■ Assignment ■
Write the line that contains "wikiPageExternalLink (37, 323)" and each one after it, word for word, ending with the final line of the data.

■ ■ ■

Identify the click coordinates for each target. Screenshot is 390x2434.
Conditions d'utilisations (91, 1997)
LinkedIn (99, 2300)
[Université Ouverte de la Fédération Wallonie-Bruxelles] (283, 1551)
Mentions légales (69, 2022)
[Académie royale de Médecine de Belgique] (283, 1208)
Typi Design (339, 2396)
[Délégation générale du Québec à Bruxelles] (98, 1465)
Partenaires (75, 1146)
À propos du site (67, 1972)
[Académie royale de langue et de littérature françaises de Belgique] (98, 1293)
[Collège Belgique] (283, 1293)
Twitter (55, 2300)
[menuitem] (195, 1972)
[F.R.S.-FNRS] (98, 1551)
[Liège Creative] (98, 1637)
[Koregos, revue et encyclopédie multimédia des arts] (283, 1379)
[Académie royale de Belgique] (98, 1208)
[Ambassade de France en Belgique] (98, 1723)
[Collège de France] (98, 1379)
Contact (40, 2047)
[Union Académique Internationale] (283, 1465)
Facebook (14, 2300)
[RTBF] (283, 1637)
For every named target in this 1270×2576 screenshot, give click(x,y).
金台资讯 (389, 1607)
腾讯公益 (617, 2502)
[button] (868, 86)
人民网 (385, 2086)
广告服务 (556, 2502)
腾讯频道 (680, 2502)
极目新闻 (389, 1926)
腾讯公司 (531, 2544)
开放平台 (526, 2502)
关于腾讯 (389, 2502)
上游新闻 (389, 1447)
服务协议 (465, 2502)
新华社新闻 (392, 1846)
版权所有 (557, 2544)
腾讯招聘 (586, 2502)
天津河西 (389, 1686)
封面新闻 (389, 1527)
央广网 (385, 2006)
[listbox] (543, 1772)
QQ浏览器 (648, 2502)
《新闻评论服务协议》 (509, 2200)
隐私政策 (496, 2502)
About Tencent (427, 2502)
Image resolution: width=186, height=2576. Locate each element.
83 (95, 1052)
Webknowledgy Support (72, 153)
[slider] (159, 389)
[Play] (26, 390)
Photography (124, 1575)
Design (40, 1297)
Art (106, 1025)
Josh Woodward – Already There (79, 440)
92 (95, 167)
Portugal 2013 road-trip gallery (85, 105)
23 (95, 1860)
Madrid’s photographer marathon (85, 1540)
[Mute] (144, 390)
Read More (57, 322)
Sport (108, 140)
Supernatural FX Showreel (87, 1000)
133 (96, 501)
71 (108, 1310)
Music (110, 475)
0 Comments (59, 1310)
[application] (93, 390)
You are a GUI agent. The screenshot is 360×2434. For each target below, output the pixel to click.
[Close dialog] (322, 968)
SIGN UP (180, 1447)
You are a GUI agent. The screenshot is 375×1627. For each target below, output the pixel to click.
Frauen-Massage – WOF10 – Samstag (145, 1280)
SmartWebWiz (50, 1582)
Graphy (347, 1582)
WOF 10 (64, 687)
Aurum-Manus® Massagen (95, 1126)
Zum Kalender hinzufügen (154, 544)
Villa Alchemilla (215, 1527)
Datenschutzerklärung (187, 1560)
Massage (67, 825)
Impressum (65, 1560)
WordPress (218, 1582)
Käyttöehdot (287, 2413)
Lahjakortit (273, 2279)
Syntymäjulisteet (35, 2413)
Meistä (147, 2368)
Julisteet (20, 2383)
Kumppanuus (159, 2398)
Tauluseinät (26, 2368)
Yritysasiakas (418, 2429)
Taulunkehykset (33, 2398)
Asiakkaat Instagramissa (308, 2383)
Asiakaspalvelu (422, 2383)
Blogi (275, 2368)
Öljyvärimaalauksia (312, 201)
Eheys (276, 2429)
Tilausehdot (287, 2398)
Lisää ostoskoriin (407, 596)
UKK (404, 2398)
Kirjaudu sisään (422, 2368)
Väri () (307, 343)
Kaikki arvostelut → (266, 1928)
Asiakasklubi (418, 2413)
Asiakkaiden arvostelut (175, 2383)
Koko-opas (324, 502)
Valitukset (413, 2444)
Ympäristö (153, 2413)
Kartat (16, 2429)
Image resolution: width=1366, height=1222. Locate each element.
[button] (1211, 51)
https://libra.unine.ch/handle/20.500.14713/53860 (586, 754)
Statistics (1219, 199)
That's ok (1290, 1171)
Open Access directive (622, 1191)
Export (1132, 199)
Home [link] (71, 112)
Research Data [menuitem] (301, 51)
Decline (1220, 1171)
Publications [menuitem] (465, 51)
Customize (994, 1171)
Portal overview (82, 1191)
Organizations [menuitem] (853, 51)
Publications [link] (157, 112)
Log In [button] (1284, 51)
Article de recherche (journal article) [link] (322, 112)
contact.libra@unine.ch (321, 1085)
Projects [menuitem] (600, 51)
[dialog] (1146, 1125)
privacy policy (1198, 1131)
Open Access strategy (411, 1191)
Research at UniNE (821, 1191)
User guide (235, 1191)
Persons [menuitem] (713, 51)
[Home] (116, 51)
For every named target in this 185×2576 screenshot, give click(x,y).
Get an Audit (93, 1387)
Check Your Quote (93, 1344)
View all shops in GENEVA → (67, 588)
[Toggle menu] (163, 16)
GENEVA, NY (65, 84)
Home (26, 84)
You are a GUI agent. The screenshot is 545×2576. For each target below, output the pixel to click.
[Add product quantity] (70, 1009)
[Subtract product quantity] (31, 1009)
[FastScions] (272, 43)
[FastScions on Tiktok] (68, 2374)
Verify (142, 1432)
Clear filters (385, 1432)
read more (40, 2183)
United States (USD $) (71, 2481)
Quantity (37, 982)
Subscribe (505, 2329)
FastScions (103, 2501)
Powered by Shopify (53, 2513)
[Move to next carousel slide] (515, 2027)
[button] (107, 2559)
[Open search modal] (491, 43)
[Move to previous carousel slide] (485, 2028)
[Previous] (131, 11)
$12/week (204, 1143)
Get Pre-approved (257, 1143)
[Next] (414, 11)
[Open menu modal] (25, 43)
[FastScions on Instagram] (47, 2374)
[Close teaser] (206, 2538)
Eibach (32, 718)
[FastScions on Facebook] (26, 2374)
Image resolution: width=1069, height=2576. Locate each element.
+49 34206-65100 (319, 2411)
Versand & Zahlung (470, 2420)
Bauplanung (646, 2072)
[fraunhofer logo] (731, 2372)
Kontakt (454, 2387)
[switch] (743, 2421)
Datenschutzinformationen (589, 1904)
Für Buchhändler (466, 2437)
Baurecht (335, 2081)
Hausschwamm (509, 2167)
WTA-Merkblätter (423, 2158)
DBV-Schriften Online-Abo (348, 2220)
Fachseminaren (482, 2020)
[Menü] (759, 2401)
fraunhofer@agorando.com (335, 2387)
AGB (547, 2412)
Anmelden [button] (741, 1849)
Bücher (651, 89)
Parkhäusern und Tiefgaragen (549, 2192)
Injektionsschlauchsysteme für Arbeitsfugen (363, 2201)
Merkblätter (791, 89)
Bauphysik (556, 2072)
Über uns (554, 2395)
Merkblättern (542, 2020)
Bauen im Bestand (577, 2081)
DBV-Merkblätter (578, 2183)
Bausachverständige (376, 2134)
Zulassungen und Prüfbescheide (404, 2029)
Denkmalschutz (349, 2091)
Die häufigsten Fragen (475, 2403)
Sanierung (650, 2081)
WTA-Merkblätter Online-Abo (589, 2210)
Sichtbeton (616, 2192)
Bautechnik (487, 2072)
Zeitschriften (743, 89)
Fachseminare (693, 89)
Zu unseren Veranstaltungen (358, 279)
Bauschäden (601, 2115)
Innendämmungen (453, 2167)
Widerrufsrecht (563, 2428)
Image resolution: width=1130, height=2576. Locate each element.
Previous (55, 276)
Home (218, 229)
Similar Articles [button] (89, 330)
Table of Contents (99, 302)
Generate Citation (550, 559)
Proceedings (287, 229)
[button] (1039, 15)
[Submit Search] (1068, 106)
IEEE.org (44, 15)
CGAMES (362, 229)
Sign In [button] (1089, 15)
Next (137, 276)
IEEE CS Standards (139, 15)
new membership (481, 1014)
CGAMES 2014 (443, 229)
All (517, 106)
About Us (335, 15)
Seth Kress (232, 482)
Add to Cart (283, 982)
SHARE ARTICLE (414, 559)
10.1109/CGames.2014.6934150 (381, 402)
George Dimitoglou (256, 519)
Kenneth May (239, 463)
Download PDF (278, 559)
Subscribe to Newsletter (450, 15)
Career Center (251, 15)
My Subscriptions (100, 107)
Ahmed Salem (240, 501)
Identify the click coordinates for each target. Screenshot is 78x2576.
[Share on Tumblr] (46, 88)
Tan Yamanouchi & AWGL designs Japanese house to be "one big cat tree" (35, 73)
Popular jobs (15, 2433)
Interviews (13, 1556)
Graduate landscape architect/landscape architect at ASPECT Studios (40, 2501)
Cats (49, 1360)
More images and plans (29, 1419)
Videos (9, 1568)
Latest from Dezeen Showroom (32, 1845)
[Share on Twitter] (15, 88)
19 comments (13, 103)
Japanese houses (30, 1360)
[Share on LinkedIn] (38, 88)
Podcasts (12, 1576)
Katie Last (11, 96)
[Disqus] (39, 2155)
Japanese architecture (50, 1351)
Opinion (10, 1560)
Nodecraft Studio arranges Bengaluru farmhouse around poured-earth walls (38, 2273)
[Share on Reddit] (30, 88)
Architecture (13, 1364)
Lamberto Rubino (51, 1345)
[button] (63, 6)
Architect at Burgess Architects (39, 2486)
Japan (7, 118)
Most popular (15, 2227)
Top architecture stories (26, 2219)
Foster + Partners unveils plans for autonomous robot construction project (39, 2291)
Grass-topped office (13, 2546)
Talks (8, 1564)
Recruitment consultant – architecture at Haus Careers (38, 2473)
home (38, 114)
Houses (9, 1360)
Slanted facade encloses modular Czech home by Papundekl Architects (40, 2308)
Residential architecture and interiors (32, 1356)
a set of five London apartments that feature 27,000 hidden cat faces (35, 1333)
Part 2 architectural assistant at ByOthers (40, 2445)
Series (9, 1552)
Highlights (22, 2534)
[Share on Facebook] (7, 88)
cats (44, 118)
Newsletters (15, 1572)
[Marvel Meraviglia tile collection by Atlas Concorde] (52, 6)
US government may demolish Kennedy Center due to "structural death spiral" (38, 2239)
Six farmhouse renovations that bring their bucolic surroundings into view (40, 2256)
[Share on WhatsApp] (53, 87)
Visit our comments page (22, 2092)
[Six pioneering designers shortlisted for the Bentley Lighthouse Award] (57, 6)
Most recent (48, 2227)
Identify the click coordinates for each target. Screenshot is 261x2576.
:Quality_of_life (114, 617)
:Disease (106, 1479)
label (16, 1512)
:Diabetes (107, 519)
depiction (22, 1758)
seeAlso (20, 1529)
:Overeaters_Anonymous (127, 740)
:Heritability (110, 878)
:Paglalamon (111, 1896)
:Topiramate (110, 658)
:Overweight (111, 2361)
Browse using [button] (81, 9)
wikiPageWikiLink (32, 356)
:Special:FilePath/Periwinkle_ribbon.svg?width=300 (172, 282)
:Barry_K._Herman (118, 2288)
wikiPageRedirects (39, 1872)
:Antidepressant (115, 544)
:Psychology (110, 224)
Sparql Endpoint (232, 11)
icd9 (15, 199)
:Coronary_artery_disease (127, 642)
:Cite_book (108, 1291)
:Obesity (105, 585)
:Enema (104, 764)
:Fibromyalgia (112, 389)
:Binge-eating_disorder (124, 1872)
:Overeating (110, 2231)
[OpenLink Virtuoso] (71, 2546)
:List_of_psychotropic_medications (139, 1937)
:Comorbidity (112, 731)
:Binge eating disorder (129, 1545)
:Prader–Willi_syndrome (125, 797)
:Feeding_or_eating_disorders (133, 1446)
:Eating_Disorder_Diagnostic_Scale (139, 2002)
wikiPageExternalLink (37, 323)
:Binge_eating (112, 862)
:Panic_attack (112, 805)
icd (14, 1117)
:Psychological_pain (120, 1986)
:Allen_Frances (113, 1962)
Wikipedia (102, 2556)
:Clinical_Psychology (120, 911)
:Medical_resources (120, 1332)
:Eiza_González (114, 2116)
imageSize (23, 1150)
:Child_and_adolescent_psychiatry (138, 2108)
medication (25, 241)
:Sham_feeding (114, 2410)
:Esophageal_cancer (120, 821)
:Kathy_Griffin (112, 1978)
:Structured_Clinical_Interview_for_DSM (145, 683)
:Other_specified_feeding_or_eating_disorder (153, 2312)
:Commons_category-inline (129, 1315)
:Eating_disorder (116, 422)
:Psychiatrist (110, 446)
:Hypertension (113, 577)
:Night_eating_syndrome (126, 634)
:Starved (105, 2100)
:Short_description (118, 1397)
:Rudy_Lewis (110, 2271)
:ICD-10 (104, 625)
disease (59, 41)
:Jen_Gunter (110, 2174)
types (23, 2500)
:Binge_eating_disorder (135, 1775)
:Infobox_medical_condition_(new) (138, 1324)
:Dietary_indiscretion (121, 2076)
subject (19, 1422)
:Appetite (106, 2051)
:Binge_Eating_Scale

■ ■ ■

■ Result ■
wikiPageExternalLink (37, 323)
:Binge_eating (112, 862)
:Panic_attack (112, 805)
icd (14, 1117)
:Psychological_pain (120, 1986)
:Allen_Frances (113, 1962)
Wikipedia (102, 2556)
:Clinical_Psychology (120, 911)
:Medical_resources (120, 1332)
:Eiza_González (114, 2116)
imageSize (23, 1150)
:Child_and_adolescent_psychiatry (138, 2108)
medication (25, 241)
:Sham_feeding (114, 2410)
:Esophageal_cancer (120, 821)
:Kathy_Griffin (112, 1978)
:Structured_Clinical_Interview_for_DSM (145, 683)
:Other_specified_feeding_or_eating_disorder (153, 2312)
:Commons_category-inline (129, 1315)
:Eating_disorder (116, 422)
:Psychiatrist (110, 446)
:Hypertension (113, 577)
:Night_eating_syndrome (126, 634)
:Starved (105, 2100)
:Short_description (118, 1397)
:Rudy_Lewis (110, 2271)
:ICD-10 (104, 625)
disease (59, 41)
:Jen_Gunter (110, 2174)
types (23, 2500)
:Binge_eating_disorder (135, 1775)
:Infobox_medical_condition_(new) (138, 1324)
:Dietary_indiscretion (121, 2076)
subject (19, 1422)
:Appetite (106, 2051)
:Binge_Eating_Scale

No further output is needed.